Task objective: Go through the listing below and say how many lines contain "screenshot"; write nothing but the number.

Records for processing:
=====

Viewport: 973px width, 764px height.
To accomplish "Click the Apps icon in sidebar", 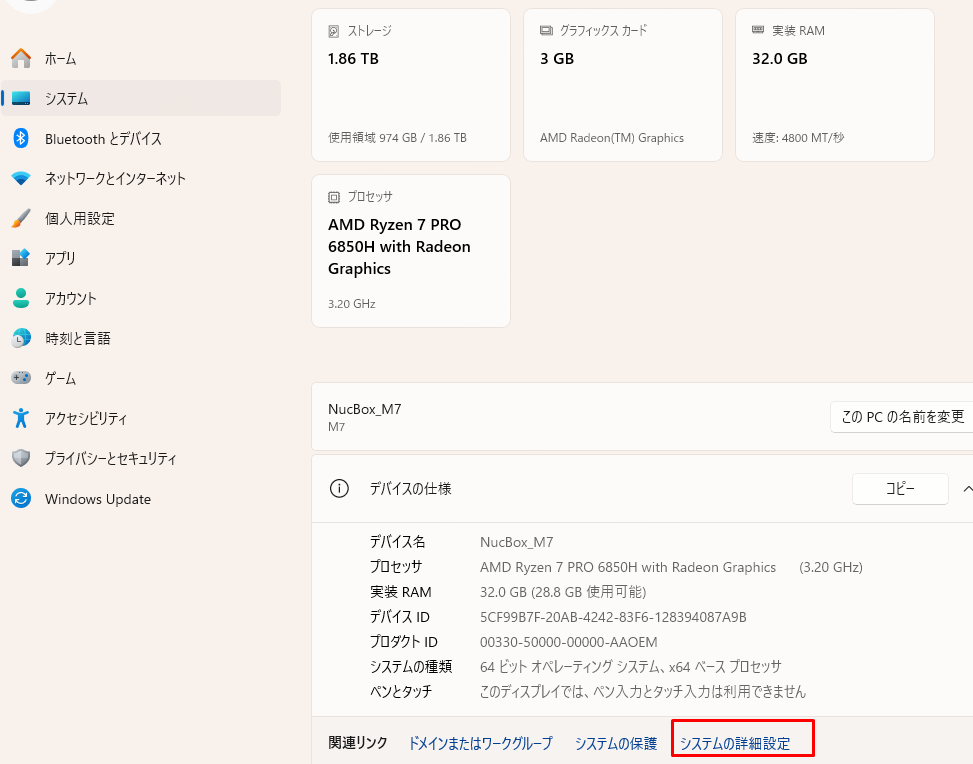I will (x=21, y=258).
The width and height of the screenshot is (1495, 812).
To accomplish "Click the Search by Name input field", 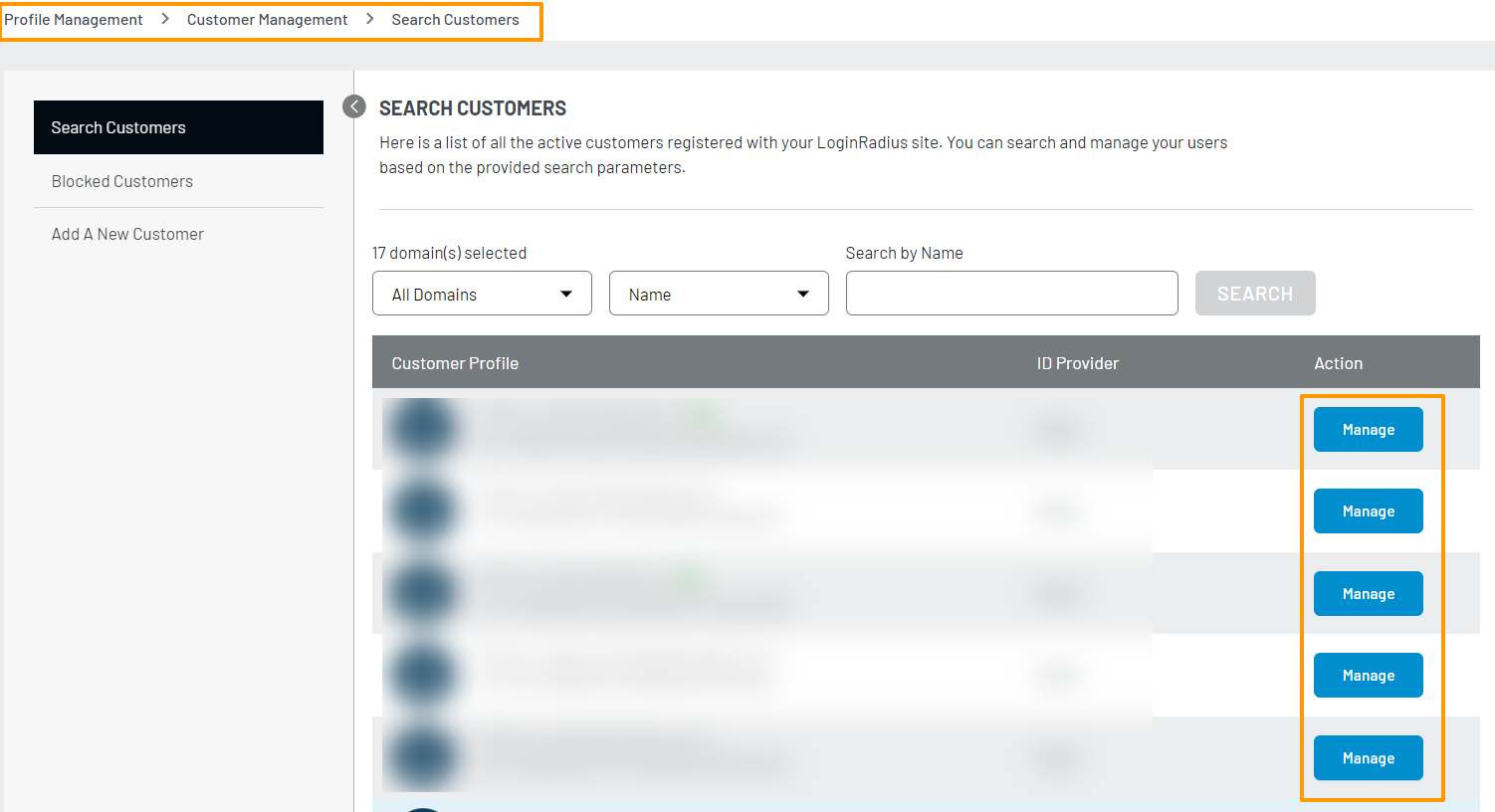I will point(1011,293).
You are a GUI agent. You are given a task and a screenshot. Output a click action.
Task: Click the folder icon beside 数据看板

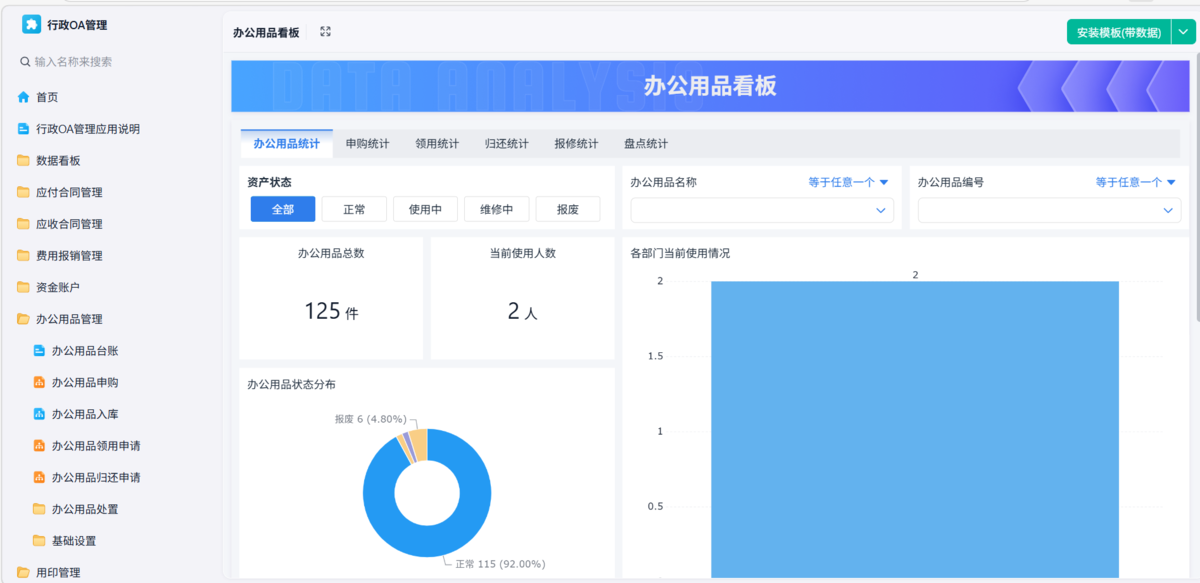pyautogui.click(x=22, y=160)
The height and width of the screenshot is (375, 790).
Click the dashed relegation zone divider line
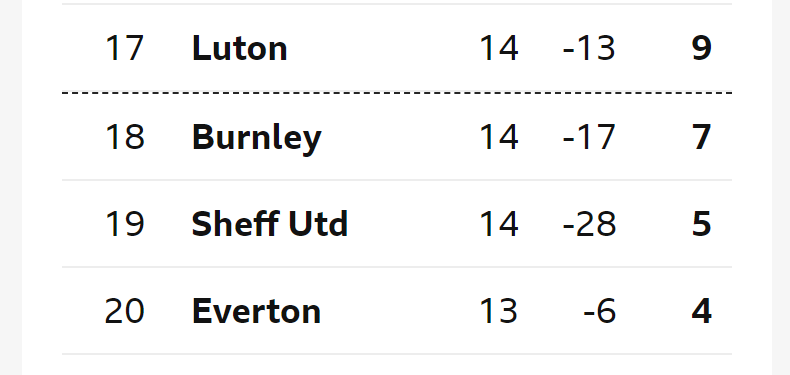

=====

Solution to this task: 3